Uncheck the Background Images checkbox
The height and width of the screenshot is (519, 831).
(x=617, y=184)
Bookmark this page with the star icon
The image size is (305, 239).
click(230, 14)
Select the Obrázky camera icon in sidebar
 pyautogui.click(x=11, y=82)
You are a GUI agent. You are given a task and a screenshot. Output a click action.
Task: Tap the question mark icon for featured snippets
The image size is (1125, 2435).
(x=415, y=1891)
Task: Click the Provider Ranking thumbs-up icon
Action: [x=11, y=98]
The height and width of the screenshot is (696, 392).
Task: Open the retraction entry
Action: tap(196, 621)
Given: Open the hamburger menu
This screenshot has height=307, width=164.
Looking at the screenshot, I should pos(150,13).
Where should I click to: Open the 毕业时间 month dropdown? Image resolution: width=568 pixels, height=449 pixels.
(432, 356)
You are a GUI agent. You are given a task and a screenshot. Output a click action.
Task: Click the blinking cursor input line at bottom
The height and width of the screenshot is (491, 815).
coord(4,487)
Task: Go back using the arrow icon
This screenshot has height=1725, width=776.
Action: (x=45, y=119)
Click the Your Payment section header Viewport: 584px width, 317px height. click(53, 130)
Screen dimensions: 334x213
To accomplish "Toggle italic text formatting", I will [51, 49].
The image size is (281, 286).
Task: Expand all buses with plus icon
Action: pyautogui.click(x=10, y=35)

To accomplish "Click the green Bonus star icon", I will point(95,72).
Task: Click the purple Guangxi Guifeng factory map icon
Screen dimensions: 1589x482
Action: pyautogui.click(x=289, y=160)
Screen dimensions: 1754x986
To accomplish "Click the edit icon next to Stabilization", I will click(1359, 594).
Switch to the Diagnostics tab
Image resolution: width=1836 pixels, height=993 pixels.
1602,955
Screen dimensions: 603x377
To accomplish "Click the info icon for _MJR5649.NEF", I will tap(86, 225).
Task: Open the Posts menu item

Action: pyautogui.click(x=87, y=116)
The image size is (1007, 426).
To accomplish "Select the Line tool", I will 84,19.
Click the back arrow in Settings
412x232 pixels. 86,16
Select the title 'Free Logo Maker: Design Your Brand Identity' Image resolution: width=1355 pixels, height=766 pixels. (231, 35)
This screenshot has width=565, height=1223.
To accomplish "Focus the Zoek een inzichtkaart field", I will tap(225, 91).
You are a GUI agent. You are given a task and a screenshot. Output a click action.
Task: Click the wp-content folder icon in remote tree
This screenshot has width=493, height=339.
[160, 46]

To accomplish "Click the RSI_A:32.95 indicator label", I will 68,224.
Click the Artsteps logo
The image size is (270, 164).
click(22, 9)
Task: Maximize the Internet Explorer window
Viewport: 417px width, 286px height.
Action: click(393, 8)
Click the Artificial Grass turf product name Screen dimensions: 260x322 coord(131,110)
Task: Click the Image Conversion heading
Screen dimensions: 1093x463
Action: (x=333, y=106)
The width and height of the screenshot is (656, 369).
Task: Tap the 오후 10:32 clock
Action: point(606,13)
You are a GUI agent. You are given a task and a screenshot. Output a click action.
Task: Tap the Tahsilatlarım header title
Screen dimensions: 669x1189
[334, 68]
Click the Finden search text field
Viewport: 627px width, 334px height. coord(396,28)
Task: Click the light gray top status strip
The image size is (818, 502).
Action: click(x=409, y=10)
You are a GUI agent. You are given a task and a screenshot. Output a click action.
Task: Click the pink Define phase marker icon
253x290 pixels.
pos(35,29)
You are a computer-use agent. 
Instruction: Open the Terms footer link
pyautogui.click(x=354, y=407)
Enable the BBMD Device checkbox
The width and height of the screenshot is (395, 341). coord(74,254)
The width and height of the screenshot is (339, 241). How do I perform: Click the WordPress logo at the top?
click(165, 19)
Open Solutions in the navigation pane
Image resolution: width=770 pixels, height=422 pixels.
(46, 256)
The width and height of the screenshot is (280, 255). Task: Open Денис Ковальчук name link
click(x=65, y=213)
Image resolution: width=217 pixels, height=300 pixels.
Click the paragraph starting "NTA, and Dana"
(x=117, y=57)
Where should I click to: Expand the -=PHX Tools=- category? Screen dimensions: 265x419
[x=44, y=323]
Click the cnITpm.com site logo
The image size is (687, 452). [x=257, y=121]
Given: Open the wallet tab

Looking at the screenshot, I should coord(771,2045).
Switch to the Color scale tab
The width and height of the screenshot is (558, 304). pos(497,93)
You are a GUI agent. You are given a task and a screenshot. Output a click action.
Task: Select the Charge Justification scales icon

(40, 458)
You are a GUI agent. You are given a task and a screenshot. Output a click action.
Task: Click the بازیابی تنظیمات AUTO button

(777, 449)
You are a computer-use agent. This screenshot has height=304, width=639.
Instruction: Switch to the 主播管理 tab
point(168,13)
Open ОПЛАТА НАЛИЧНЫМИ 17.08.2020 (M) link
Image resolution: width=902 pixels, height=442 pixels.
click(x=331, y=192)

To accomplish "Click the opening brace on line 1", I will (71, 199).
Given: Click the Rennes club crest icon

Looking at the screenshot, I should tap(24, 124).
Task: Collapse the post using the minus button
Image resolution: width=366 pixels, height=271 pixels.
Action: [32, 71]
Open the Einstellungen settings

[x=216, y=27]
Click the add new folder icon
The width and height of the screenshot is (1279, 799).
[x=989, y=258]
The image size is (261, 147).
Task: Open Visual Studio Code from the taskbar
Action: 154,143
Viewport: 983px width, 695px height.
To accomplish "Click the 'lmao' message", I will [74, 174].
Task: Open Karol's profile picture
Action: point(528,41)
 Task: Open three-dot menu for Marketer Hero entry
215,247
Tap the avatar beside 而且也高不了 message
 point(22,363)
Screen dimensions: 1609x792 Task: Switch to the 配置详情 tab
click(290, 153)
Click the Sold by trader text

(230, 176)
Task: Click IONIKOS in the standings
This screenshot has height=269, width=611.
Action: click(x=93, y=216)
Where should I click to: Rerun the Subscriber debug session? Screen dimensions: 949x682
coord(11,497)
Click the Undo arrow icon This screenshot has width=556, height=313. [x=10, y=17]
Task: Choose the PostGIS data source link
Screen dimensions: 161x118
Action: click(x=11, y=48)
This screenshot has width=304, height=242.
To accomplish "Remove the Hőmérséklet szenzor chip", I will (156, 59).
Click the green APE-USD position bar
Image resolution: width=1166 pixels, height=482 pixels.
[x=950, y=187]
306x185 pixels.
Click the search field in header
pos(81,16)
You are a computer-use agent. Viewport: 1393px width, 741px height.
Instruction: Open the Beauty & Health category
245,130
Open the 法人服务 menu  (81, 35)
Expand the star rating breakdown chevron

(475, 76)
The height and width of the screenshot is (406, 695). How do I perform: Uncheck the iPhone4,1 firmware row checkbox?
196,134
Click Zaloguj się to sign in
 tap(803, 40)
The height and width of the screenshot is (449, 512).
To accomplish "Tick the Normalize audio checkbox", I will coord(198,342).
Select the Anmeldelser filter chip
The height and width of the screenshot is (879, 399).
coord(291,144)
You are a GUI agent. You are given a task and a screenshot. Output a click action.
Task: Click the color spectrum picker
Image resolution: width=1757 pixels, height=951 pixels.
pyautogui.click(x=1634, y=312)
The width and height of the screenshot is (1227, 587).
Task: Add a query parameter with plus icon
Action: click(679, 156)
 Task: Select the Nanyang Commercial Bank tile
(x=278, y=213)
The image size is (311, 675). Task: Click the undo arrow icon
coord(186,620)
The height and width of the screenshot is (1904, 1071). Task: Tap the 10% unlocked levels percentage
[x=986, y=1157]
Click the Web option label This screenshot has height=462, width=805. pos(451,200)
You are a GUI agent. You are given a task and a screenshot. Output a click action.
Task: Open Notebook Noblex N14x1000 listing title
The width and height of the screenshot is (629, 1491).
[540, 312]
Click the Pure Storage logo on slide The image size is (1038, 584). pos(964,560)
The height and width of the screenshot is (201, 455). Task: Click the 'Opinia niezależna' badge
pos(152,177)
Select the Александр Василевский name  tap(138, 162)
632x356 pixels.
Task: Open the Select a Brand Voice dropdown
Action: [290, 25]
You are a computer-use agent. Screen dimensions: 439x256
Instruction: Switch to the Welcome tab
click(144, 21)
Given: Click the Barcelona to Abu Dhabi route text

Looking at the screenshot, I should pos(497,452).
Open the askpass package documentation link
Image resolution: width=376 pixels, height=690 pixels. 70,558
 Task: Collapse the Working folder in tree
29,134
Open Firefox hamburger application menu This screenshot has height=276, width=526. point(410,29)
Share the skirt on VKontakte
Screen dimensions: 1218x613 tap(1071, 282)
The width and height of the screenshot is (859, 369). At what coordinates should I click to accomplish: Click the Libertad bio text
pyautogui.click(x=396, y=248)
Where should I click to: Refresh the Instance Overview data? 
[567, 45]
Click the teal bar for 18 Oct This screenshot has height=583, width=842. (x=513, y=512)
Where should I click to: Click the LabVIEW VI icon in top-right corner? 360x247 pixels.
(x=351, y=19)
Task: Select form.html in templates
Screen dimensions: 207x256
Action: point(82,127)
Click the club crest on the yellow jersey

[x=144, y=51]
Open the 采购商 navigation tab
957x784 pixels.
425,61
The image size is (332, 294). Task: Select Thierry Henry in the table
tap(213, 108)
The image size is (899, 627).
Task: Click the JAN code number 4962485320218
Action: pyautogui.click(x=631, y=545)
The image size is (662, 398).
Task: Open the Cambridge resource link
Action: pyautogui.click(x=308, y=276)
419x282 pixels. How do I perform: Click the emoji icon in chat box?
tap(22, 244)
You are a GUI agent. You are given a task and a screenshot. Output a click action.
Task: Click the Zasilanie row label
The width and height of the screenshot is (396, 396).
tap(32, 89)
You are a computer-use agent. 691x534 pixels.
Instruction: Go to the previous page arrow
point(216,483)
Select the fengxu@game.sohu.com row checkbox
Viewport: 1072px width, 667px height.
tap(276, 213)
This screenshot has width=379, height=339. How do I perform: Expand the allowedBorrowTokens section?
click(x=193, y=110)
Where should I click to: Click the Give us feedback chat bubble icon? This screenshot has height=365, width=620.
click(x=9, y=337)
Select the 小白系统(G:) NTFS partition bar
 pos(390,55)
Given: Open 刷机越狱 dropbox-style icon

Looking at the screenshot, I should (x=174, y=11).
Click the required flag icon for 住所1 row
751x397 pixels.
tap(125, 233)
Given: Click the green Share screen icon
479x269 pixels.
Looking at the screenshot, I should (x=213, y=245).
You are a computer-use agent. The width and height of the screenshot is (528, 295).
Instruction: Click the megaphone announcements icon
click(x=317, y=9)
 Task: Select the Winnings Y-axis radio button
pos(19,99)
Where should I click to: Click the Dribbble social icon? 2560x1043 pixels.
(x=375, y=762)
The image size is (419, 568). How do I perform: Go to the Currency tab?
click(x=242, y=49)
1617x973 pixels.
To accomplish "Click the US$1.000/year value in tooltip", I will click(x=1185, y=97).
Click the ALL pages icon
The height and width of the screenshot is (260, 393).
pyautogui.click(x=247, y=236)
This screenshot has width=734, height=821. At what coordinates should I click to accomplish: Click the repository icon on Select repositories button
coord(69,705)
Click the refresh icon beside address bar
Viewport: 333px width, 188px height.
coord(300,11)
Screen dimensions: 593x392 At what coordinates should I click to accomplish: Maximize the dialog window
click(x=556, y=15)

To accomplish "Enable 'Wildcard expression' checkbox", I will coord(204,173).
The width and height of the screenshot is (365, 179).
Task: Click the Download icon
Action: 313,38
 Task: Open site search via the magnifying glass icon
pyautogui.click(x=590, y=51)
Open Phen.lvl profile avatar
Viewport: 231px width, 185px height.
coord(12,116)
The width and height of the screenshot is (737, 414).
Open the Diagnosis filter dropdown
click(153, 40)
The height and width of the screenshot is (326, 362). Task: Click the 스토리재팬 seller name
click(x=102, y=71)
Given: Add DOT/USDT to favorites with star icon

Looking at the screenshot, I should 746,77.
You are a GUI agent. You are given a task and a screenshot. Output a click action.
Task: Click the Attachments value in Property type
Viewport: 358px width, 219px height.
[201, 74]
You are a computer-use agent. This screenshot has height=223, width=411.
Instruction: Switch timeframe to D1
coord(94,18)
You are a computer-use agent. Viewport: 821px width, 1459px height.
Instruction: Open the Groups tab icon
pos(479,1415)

# [HOW TO COMPLETE THIS TASK]
Send back exactly, with nothing added, the lines from the first line of the material above through the line holding "Task: Tap the question"; both ends are included.

# [ANSWER BOX]
Uncheck the Background Images checkbox
The height and width of the screenshot is (519, 831).
(x=617, y=184)
Bookmark this page with the star icon
The image size is (305, 239).
click(230, 14)
Select the Obrázky camera icon in sidebar
 pyautogui.click(x=11, y=82)
You are a GUI agent. You are given a task and a screenshot. Output a click action.
Task: Tap the question mark icon for featured snippets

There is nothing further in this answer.